May 16, 2024
Sayyad Nojavan

Sayyad Nojavan

Academic rank: Associate professor
Address:
Education: Ph.D in ٍElectrical Power Engineering
Phone: 09148903379
Faculty: Faculty of Engineering
Department: Electrical Engineering

Research

Title
A hybrid approach based on IGDT–MPSO method for optimal bidding strategy of price-taker generation station in day-ahead electricity market
Type Article
Keywords
Optimal bidding strategy Information gap decision theory (IGDT) Modified particle swarm optimization (MPSO) Market price uncertainty
Researchers Sayyad Nojavan، Kazem Zare، Mohammad Azimi Ashpazi

Abstract

This paper considers a price-taker generation station producer that participates in a day-ahead market.
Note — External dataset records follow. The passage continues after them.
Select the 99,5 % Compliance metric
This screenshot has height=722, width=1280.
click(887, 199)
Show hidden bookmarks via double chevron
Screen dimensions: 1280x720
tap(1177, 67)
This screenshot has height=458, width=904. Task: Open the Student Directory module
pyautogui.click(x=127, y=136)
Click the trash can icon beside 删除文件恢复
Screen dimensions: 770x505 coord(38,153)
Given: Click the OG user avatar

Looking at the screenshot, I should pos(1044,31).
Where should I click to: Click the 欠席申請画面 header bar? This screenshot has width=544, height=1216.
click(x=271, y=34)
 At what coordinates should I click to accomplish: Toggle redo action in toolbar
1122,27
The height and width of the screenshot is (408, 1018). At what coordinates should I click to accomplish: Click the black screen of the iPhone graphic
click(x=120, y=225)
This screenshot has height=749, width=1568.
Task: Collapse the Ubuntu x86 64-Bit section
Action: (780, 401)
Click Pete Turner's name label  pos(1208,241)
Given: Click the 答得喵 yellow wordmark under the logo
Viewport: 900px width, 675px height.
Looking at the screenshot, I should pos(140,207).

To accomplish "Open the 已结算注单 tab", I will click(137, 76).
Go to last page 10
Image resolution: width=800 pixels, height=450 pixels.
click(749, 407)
The producer behaves as a price-taker participant in the day-ahead electricity market. In electricity market, the price-taker producer could develop bidding strategies to maximize own profits. While making optimal bidding strategy, the market price uncertainty needs to be considered as they have direct impact on the expected profit and bidding curves. In this paper, a hybrid approach based on information gap decision theory (IGDT) and modified particle swarm optimization (MPSO) is used to develop the optimal bidding strategy. Information gap decision theory is used to model the optimal bidding strategy problem. It assesses the robustness/opportunity of optimal bidding strategy in the face of the market price uncertainty while price-taker producer considers whether a decision risk-averse or risk-taking. The optimization problems to delivering IGDT approach are solved using MPSO. It is shown that risk-averse or risk-taking decisions might affect the expected profit and bidding curve to day-ahead electricity market. The IGDT–MPSO method is illustrated through a case study and compared to IGDT–MINLP method.